EXERCISE REQUIREMENTS:
All that is wanted is the span of lines from the one with "Click the 1억원 price axis label" to the last line of the data, copied exactly.

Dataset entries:
- Opening Delimiter -
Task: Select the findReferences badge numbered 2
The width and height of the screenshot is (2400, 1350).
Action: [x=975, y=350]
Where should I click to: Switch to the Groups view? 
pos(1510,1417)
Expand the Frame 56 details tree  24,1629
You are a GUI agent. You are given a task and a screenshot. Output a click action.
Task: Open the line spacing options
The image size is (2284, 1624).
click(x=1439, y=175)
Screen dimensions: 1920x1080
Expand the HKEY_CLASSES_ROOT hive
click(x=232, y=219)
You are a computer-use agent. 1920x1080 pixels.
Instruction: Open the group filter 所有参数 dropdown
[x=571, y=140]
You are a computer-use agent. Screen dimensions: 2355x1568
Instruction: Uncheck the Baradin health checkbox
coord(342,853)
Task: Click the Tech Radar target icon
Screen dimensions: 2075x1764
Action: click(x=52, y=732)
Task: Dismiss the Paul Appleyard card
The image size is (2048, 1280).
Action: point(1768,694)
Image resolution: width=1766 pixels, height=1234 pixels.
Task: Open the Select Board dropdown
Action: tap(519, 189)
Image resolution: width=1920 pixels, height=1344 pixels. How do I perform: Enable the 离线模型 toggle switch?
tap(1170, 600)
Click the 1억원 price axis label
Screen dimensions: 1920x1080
- Closing Delimiter -
EXPECTED ANSWER:
Click the 1억원 price axis label
Screen dimensions: 1920x1080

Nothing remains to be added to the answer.